[WORK REQUIRED] Starting at the line containing "Open Nachrichten messaging tile" and ending with the last of the lines, swap "Open" for "Launch" and give those lines again with nothing else altered. Leave the pictures out of your answer.
::::
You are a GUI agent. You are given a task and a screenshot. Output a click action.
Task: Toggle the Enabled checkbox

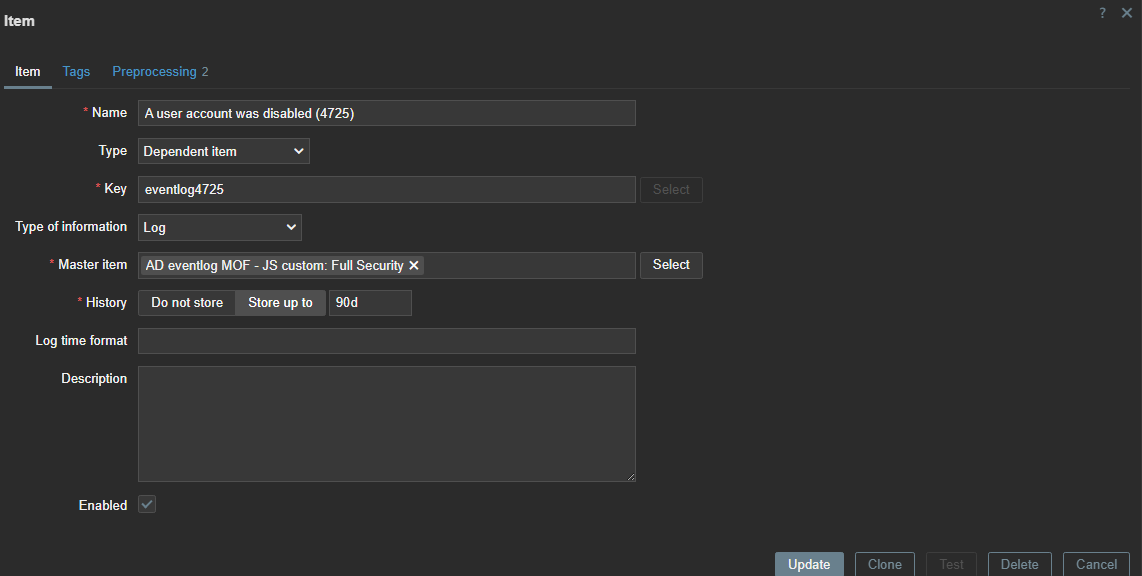point(147,505)
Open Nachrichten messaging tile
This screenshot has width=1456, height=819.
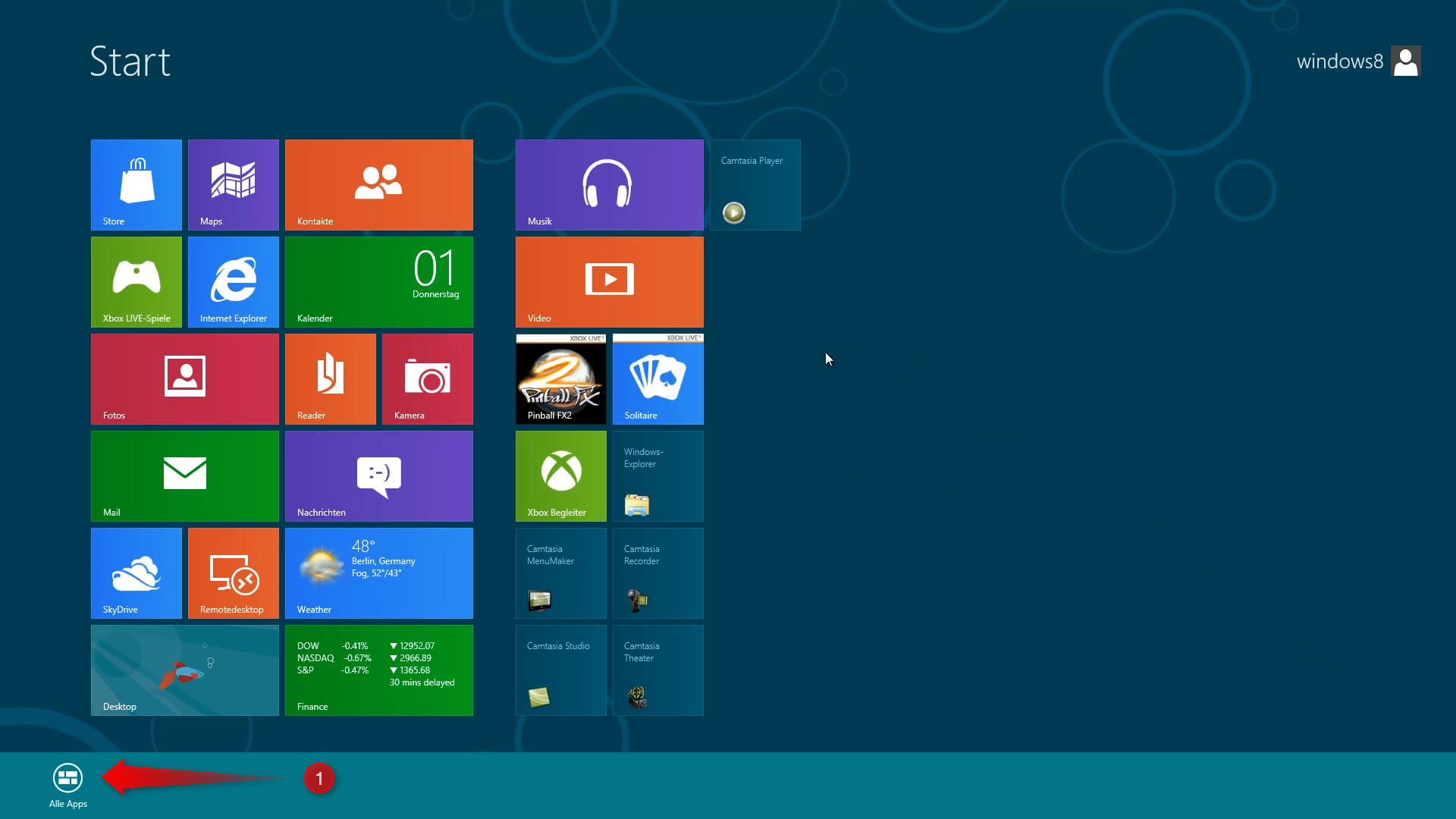coord(379,475)
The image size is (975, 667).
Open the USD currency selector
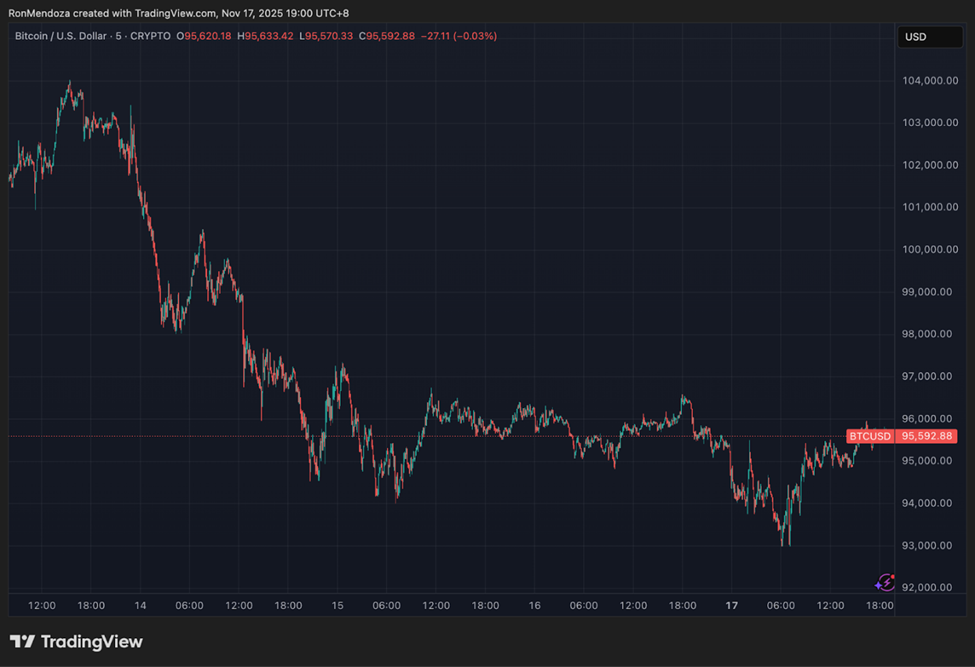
::::
[RESPONSE TO THIS EXERCISE]
Launch Nachrichten messaging tile
This screenshot has width=1456, height=819.
coord(379,475)
The image size is (975, 667).
Launch the USD currency selector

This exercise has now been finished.